Fly out for 30 minutes, get back in 10
In the early 2000s I took some time and went to Europe with two friends. College wasn’t going well and the prospect of not being around that misery was appealing. We first flew from Chicago to the London Gatwick airport without incident.
Then we took our next flight, from London to Barcelona. 30 minutes after takeoff the pilot of our discount airline announced that we had “ingested a bird” and we would be turning around. We made it back to London 10 minutes later greeted by tens of firetrucks on the runway. It was a spectacle.
Being underfunded and unprepared to deal with the news that “the next flight is in two days” we needed a plan. First we tried heading into the city to explore. I don’t remember how much it was to take a train to the city, but it felt like all the money in the world.
We realized our only hope for continuing the trip was to live in the Gatwick airport. I bought a book, drank earl grey with cream, and explored the mostly empty airport without interruption. The book I bought was William Gibson’s “Pattern recognition”.
In the book, Cayce Pollard is something of a marketer. She’s allergic to bad brand design and messaging— physically allergic. She consults with organizations as they develop branding and her reaction results in the life or death of a concept. At the time I was totally unfamiliar with advertising, marketing, and branding. It would later consume my days as a career.
“After dinner with some Blue Ant employees, the company founder Hubertus Bigend offers Cayce a new contract: to uncover who is responsible for distributing a series of anonymous, artistic film clips via the internet.”
The plot of the book is a remarkably interesting mystery, but the aesthetic it generated in my head stuck with me more.
Cayce wears clothing without branding- she rejects the very thing she works to validate. She only wears shades of black and grey. Another character refers to her possessions as “CPUs” — Cayce Pollard Units. She defines a very specific way of thinking, one I still hold onto today. She defines what I have come to think of as the “Gibson aesthetic”.
Into the future, 10 years back.
If Pattern Recognition was the gateway drug, “Snowcrash” by Neal Stephenson went straight to the real shit. It had come out roughly 10 years prior, and if you are looking for a crystal ball to view into the future— you found it.
Crypto
“People increasingly began to use electronic currency which they exchanged in untaxable encrypted online transactions.”
Electronic currency, which is exchanged in encrypted online transactions.

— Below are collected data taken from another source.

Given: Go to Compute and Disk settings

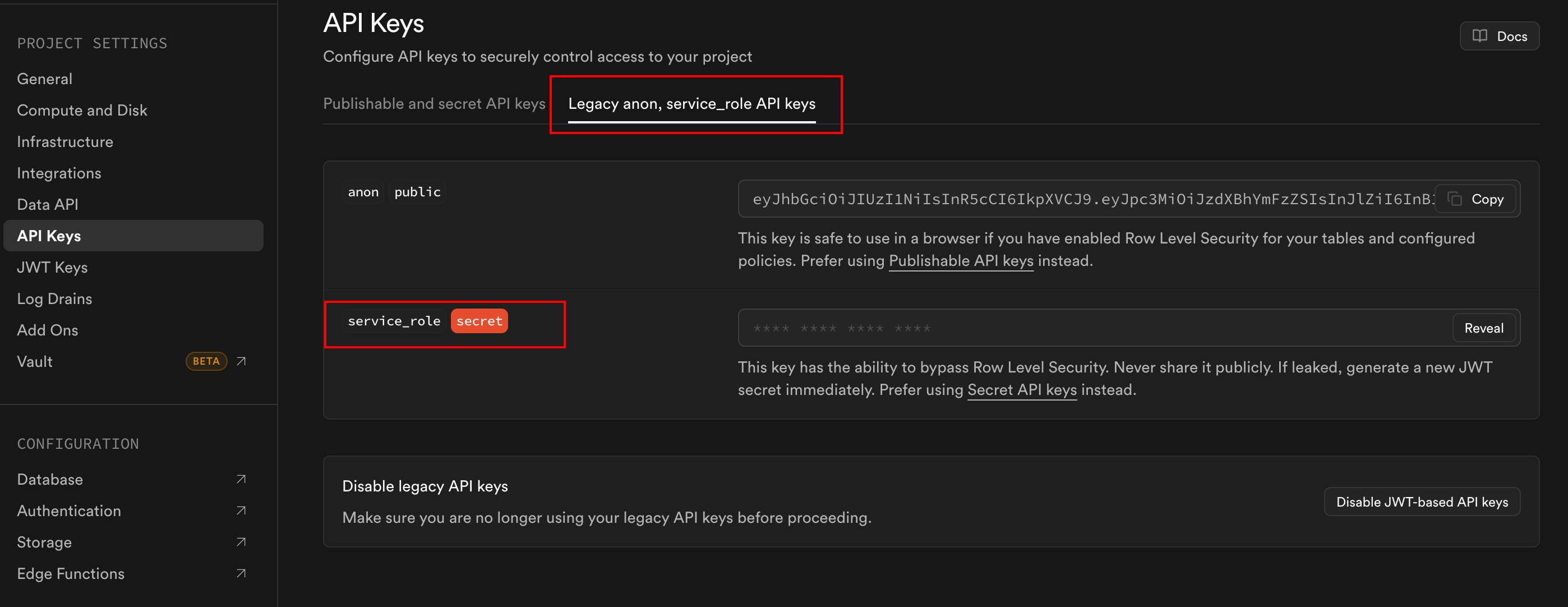Looking at the screenshot, I should pyautogui.click(x=82, y=110).
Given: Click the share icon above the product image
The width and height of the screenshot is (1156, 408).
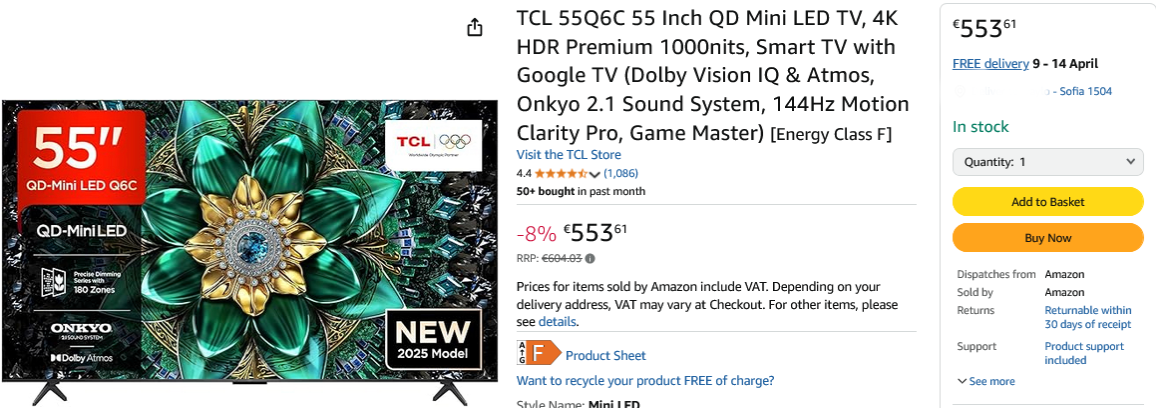Looking at the screenshot, I should click(475, 27).
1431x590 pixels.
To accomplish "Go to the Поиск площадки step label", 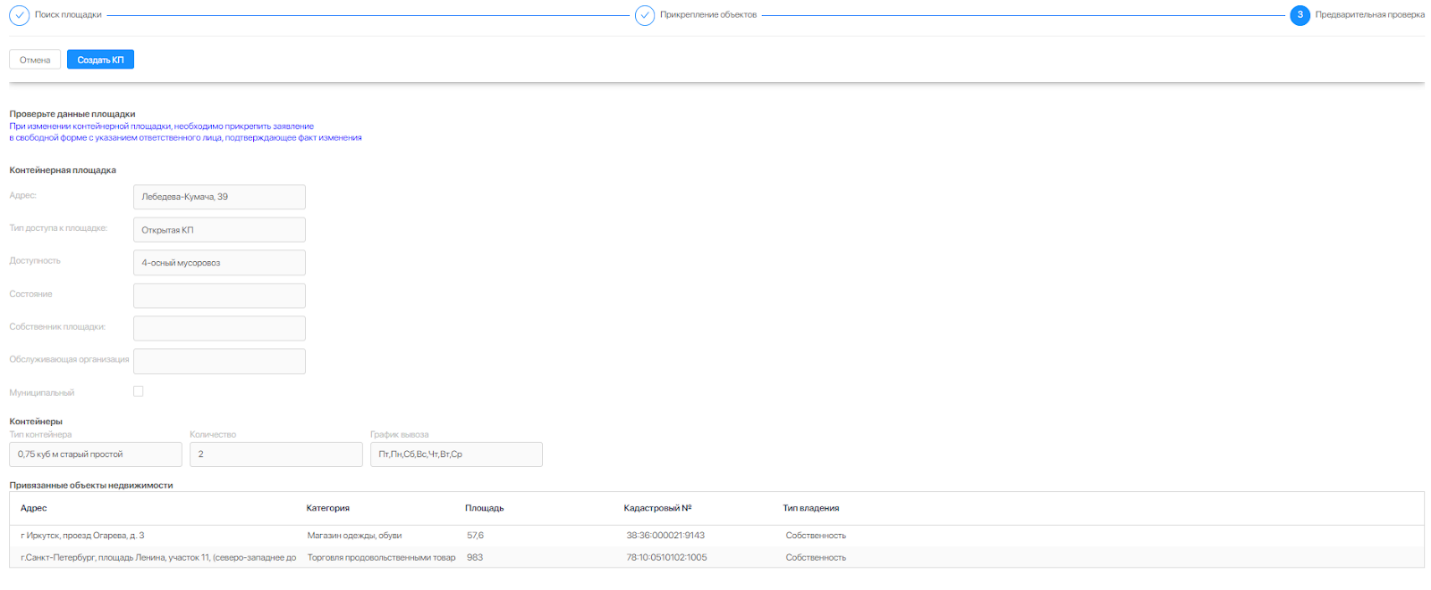I will coord(68,15).
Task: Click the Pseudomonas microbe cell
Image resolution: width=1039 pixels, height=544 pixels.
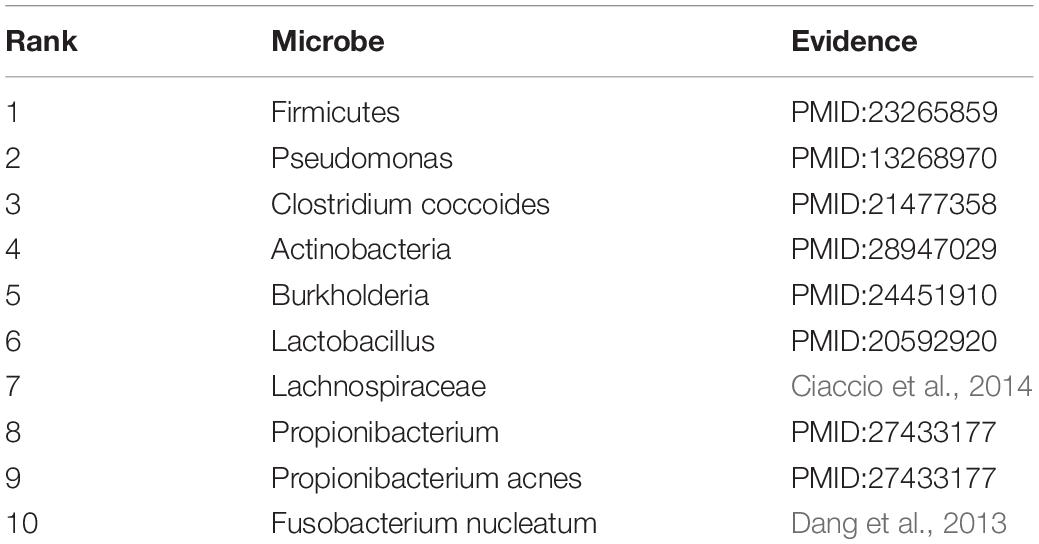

This was published in 1992. That is some pure futurism right there. If you still read “blockchain” and “crypto currency” as geeky sounding buzzwords you have a hazy understanding of — you need to do some homework. This technology is real now, and it’s aimed at solving the same problems predicted by Stephenson. If you regret not buying Bitcoin 10 years ago, imagine how you will feel 10 years from today.
Satoshi Nakamoto invented Bitcoin and built the first blockchain. I would consider it remarkable if Snowcrash wasn’t a part of the inspiration. Pay attention to this highly logical trajectory of human nature, trust, and currency.

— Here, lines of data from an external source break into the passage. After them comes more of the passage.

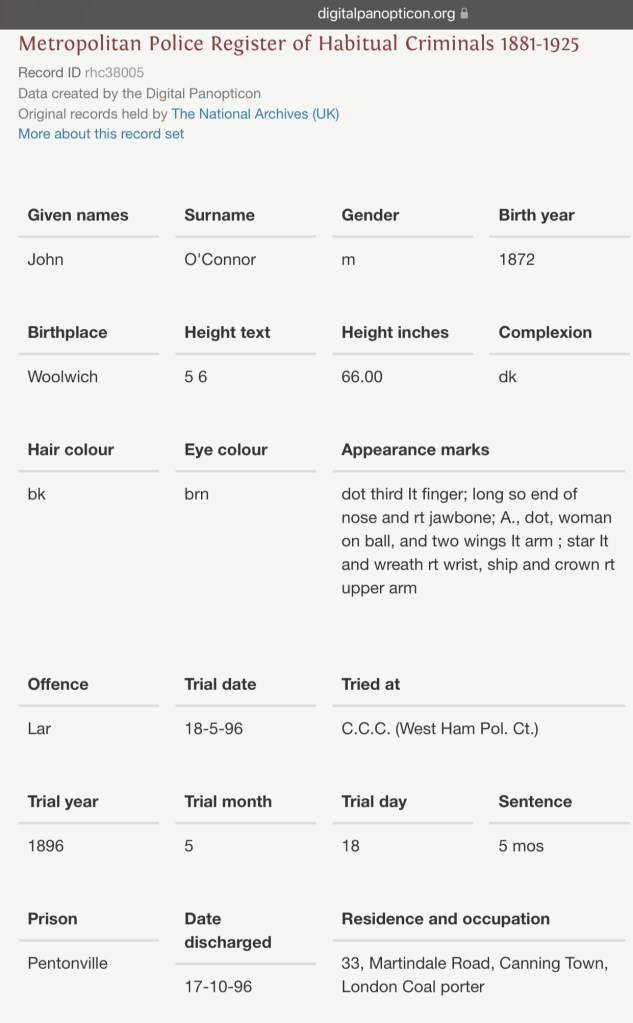Select the prison value Pentonville
Image resolution: width=633 pixels, height=1023 pixels.
pyautogui.click(x=68, y=963)
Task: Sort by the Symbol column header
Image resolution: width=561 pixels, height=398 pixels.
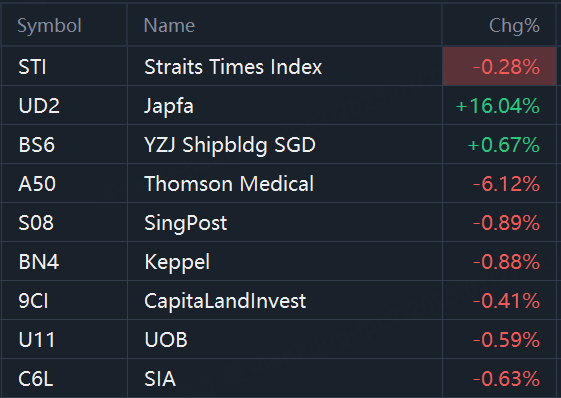Action: click(49, 26)
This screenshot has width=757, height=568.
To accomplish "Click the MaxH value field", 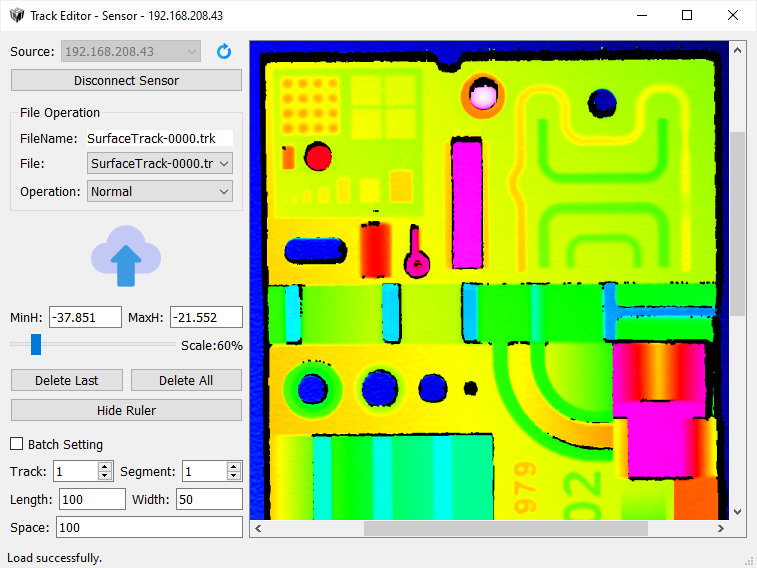I will pos(206,317).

Virtual reality and the computational needs to power it
“The Metaverse, a phrase coined by Stephenson as a successor to the Internet, constitutes Stephenson’s vision of how a virtual reality–based Internet might evolve in the near future. Resembling a massively multiplayer online game (MMO), the Metaverse is populated by user-controlled avatars as well as system daemons.”
I’m sitting here in front of a workstation I built. It doesn’t have any particularly extravagant components, but it’s able to digitally render alternate universes to such a degree that it consumes the imagination. None of the components of this machine seemed possible even a handful of years ago. The metaverse Stephenson described is becoming increasingly real. Unlike the attempts made in the 90s with VRML, it’s no longer a great idea without the backend tech required to make it happen.
Google sells an $8 cardboard box that you place your phone in that puts you right into the center of another reality. It’s the least impressive way to see this today, yet it’s deeply impressive.
Understanding the future is reading futurism
I’m a firm believer that art, science, and technology drive our cultural aesthetic— and to go a step further, I think they each define it with more significance than those who purport to direct fashion.
Aesthetic— the word — doesn’t capture this concept fully, but the name exists in my head as an imperfect, but playful use of the English language. This “aesthetic” not only predicts where things head— it actually makes them happen. It’s not so much a prediction, but an analysis and a blueprint of the future.
This way of thinking, this aesthetic, this futurism, exists for those who look for it. No one knows exactly how things will progress, but if you want some clues look no further than Gibson, Stephenson, and their peers.
It takes 30 minutes to fly out, but only 10 minutes to get back. And it takes just 48 hours in the Gatwick airport to adopt a new model for thought.